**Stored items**

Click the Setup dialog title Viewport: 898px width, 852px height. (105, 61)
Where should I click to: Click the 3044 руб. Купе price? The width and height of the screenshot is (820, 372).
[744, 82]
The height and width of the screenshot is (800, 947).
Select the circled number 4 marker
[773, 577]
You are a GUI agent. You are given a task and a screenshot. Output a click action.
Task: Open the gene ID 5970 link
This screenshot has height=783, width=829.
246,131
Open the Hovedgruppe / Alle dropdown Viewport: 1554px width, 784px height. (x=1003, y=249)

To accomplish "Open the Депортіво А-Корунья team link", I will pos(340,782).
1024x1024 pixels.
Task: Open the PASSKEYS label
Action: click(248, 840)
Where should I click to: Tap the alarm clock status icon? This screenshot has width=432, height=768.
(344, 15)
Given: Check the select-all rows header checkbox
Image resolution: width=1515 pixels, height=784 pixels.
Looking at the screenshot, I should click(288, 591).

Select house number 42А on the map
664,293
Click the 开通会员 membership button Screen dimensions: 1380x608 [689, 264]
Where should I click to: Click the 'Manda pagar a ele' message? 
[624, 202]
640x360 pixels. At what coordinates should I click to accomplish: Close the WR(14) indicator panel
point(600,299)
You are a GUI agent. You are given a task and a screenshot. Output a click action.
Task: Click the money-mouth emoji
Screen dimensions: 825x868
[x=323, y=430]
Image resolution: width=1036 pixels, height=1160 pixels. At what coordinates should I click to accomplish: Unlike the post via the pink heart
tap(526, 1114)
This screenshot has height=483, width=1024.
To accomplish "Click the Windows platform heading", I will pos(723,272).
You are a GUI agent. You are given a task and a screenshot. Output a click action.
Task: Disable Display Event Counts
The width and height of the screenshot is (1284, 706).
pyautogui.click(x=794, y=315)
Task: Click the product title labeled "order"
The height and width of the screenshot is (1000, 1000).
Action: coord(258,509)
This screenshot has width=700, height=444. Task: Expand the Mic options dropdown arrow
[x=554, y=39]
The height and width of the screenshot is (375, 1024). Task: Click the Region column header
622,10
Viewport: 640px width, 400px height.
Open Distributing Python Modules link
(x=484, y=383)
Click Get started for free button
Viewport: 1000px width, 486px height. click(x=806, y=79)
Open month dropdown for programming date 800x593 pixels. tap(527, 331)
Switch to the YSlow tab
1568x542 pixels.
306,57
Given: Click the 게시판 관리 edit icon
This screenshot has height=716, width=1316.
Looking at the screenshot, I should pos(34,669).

**Assignment**
Nothing added, nothing dropped: copy the data above.

**Response**
Click the Setup dialog title Viewport: 898px width, 852px height. (105, 61)
Where should I click to: Click the 3044 руб. Купе price? The width and height of the screenshot is (820, 372).
[744, 82]
The height and width of the screenshot is (800, 947).
Select the circled number 4 marker
[773, 577]
You are a GUI agent. You are given a task and a screenshot. Output a click action.
Task: Open the gene ID 5970 link
This screenshot has height=783, width=829.
246,131
Open the Hovedgruppe / Alle dropdown Viewport: 1554px width, 784px height. (x=1003, y=249)

To accomplish "Open the Депортіво А-Корунья team link", I will pos(340,782).
1024x1024 pixels.
Task: Open the PASSKEYS label
Action: click(248, 840)
Where should I click to: Tap the alarm clock status icon? This screenshot has width=432, height=768.
(344, 15)
Given: Check the select-all rows header checkbox
Image resolution: width=1515 pixels, height=784 pixels.
Looking at the screenshot, I should click(288, 591).

Select house number 42А on the map
664,293
Click the 开通会员 membership button Screen dimensions: 1380x608 [689, 264]
Where should I click to: Click the 'Manda pagar a ele' message? 
[624, 202]
640x360 pixels. At what coordinates should I click to accomplish: Close the WR(14) indicator panel
point(600,299)
You are a GUI agent. You are given a task and a screenshot. Output a click action.
Task: Click the money-mouth emoji
Screen dimensions: 825x868
[x=323, y=430]
Image resolution: width=1036 pixels, height=1160 pixels. At what coordinates should I click to accomplish: Unlike the post via the pink heart
tap(526, 1114)
This screenshot has height=483, width=1024.
To accomplish "Click the Windows platform heading", I will pos(723,272).
You are a GUI agent. You are given a task and a screenshot. Output a click action.
Task: Disable Display Event Counts
The width and height of the screenshot is (1284, 706).
pyautogui.click(x=794, y=315)
Task: Click the product title labeled "order"
The height and width of the screenshot is (1000, 1000).
Action: coord(258,509)
This screenshot has width=700, height=444. Task: Expand the Mic options dropdown arrow
[x=554, y=39]
The height and width of the screenshot is (375, 1024). Task: Click the Region column header
622,10
Viewport: 640px width, 400px height.
Open Distributing Python Modules link
(x=484, y=383)
Click Get started for free button
Viewport: 1000px width, 486px height. click(x=806, y=79)
Open month dropdown for programming date 800x593 pixels. tap(527, 331)
Switch to the YSlow tab
1568x542 pixels.
306,57
Given: Click the 게시판 관리 edit icon
This screenshot has height=716, width=1316.
Looking at the screenshot, I should pos(34,669).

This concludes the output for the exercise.